早期的微隔離技術專指網絡交換領域中通過限制以太網的沖突域，來提升整個網絡的性能。在云計算和虛擬化時代，微隔離有了新含義，主要是指利用軟件或者硬件的技術手段，在云計算或虛擬化環境中，劃分更多邏輯上的安全域，形成邏輯的安全邊界，實現訪問控制、威脅檢測與阻斷、監控和審計等等安全功能，提供小到虛機級的防護。
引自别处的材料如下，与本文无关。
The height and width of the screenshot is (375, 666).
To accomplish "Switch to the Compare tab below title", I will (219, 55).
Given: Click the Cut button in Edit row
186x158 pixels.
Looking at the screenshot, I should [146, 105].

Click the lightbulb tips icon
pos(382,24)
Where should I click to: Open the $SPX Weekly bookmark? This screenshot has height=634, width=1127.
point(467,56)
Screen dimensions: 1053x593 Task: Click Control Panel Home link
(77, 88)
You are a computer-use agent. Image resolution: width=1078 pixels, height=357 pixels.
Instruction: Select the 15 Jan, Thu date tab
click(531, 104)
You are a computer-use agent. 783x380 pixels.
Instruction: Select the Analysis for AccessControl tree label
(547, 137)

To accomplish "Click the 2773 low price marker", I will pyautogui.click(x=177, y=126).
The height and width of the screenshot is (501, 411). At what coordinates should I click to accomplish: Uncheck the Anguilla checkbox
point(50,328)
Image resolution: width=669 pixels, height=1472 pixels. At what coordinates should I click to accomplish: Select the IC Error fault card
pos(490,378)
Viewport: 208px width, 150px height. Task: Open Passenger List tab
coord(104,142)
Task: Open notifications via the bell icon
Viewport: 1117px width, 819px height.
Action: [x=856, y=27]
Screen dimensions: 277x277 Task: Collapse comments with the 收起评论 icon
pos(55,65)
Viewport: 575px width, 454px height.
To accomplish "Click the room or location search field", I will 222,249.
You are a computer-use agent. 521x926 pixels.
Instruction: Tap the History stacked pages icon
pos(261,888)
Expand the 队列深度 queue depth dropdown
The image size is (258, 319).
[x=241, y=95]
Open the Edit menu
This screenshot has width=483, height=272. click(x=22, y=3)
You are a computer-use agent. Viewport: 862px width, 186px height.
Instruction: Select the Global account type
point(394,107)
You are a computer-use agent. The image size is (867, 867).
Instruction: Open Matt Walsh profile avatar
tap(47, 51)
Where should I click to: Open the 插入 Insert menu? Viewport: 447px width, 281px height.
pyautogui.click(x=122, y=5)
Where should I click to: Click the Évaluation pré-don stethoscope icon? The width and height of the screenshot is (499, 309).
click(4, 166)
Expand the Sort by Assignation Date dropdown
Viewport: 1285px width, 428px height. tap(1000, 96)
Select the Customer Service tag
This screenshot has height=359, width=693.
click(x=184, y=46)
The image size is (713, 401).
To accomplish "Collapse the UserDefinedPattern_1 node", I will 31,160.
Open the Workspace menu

當前云計算時代的微隔離技術有多種實現方式，主要包括：物理安全設備隔離虛擬化環境、主機代理、虛擬交換機隔離、基于Hypervisor的控制和不基于Hypervisor的網絡安全控制。每種實現方式都有自身的特點。物理安全設備隔離虛擬化環境采用獨立安全設備進行安全域隔離，以報文頭、內容和行為做策略，對環境沒有依賴；主機代理在每個代理機上加載代理軟件，對進出虛擬機的流量，虛擬機應用，內容進行控制，強依賴于虛擬機操作系統；虛擬交換機隔離主要利用虛擬交換機的能力，在虛擬交換機上進行控制，在虛擬網卡對虛擬交換機的識別和報文頭上做策略；基于Hypervisor的控制在Hypervisor再加上虛擬機上安裝的安全軟件，在虛擬網卡上對基于虛擬機的識別、報文頭或內容做策略，依賴虛擬化平臺的API；不基于Hypervisor的網絡安全控制在一個虛擬機或物理設備上實現功能，在安全域或隔離邊界上基于虛擬機識別，報文頭或內容做策略，不依賴虛擬化環境，但需要引流。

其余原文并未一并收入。